Mes parents souhaitaient que mon frère et moi ayons une situation honorable une fois majeur. Ils faisaient tout pour que nous ayons un avenir. J’avais une complicité plus forte avec mon père. On allait faire des petites promenades ensemble. Quelques fois, nous décidions de faire des choses ensemble, sans en parler à ma mère. Je m’arrangeais toujours avec mon père pour faire changer l’opinion de ma mère, car elle était plus sévère.
De façon générale, je trouve que les enfants obéissaient plus aux parents : il y avait une éthique qui était installée par eux et on n’avait qu’à obéir. Le résultat est que tout le monde réussissait, alors que maintenant les enfants sont livrés à eux-mêmes, et ils font n’importe quoi. C’est dommage, parce que les petits voyous qui font des insanités, s’ils étaient mieux élevés, ils deviendraient corrects. Durant ma génération, les enfants étaient bien éduqués, maintenant plus trop.
Personnalité : Y a-t-il un trait de votre caractère qui est une conséquence de votre vécu durant votre enfance ?
On peut dire que j’aime avoir de la rigueur dans les choses que je fais, et j’aime toujours apprendre des nouvelles choses. Mes parents nous ont inculqués la rigueur et cela fait partie de moi maintenant.
Transmission : Quelles choses pensez-vous avoir transmis à vos enfants de votre propre éducation et lesquelles sont différentes ?
J’ai transmis à mon fils l’éducation que j’ai eue, et je crois qu’il l’a appréciée. Je lui ai appris à toujours respecter les autres, quelle que soit leur position sociale.
Anecdotes : Avez-vous un souvenir, une anecdote de votre enfance à raconter ?
C’est difficile à mon âge de raconter un souvenir de son enfance…
Pour aller plus loin :
L’entretien a été réalisé en partenariat avec Notre passé d’aujourd’hui, projet qui porte des valeurs semblables à celles d’Entoureo.

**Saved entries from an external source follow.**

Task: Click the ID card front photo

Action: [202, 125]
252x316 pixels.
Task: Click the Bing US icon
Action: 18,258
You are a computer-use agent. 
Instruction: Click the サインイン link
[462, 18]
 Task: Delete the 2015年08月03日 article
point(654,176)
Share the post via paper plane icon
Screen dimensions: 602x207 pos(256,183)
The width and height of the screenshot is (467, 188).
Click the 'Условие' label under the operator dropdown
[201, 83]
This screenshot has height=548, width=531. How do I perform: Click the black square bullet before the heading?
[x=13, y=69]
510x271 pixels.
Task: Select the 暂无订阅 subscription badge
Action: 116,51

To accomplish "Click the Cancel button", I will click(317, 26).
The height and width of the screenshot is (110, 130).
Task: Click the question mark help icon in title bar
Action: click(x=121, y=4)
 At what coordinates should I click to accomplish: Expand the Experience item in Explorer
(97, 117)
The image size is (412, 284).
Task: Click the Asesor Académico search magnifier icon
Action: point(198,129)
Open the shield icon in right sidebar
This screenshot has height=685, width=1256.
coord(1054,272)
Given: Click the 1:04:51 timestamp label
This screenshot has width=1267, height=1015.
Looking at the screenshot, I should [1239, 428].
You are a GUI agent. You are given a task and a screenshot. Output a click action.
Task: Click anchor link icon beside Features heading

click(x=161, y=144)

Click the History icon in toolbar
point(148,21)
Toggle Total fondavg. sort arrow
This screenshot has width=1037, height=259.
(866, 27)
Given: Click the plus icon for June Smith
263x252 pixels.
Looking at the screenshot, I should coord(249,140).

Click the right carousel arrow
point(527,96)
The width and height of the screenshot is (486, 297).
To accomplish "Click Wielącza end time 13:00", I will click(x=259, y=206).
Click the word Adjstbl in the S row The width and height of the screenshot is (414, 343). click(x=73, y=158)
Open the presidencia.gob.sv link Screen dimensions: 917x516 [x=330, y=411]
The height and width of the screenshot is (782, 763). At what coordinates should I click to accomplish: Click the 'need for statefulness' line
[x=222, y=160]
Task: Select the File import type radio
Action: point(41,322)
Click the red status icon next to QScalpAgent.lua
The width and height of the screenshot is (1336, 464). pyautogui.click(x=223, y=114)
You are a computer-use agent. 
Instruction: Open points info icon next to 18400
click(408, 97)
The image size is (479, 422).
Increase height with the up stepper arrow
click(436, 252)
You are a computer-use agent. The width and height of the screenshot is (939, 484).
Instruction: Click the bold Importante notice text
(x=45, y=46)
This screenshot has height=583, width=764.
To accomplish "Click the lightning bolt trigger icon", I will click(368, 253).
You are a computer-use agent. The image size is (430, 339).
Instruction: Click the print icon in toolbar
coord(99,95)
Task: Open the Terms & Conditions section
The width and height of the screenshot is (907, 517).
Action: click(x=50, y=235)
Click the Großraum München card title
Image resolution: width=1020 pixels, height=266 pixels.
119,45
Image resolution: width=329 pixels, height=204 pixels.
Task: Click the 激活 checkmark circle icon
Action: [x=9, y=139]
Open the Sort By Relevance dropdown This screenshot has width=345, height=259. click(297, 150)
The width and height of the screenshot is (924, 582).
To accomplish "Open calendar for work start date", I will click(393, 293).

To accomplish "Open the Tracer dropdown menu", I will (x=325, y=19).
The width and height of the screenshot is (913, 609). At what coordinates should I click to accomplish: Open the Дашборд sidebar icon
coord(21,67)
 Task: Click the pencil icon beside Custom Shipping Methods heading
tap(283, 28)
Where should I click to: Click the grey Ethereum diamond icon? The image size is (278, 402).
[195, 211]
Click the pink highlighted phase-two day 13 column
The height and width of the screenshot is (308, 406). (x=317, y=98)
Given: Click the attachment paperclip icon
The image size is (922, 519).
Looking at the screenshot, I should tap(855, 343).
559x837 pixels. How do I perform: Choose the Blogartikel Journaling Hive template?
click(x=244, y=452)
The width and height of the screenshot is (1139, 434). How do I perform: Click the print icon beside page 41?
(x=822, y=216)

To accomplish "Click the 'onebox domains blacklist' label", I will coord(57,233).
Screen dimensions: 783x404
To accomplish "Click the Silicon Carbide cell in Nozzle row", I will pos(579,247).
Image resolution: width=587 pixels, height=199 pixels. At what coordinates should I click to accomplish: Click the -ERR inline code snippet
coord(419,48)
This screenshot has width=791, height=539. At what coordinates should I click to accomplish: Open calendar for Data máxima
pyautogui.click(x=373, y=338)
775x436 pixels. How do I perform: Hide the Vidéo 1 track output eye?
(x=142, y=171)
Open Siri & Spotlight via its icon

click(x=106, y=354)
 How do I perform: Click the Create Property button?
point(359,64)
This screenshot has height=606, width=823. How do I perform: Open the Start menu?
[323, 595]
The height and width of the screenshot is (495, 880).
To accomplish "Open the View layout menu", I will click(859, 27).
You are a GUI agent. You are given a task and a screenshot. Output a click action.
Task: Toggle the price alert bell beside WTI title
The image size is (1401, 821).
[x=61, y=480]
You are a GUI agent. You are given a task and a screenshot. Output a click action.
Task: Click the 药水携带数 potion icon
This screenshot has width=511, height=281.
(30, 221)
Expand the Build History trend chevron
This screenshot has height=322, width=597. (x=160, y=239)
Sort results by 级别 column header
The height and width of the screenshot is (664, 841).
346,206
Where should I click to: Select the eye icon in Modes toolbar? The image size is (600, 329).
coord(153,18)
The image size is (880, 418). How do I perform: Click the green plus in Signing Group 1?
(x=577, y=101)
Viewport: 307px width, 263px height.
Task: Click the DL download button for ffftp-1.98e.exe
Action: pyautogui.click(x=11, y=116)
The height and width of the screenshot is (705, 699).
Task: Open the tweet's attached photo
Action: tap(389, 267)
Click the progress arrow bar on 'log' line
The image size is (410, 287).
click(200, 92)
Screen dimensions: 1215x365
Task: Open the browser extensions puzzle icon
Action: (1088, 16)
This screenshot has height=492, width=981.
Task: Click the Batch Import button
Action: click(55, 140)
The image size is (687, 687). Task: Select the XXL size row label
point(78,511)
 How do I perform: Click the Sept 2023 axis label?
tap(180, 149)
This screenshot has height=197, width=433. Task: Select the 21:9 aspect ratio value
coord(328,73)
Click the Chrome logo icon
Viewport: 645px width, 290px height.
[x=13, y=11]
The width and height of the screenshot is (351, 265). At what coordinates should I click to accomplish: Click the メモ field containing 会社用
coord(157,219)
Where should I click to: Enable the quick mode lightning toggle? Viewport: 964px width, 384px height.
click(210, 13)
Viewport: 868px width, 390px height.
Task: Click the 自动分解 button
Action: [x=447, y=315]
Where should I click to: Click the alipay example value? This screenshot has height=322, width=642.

Dans le cadre de son projet de livre en cours d’écriture depuis 2018, intitulé Notre passé d’aujourd’hui, Rosemitha Pimont, âgée de 20 ans, a réalisé une centaine d’interviews pour recueillir une multitude d’histoires de vie. Son objectif est de raviver, à travers six questions, les souvenirs de notre enfance, les caractéristiques de notre éducation, afin de voir l’impact de notre passé sur notre personnalité, notre présent.
Les personnes interviewées sont âgées de 15 à 101 ans, proviennent des quatre coins du monde et sont de milieux socioculturels divers. Une émission de radio sous le nom de Notre passé d’aujourd’hui, issue du même projet, est déjà disponible.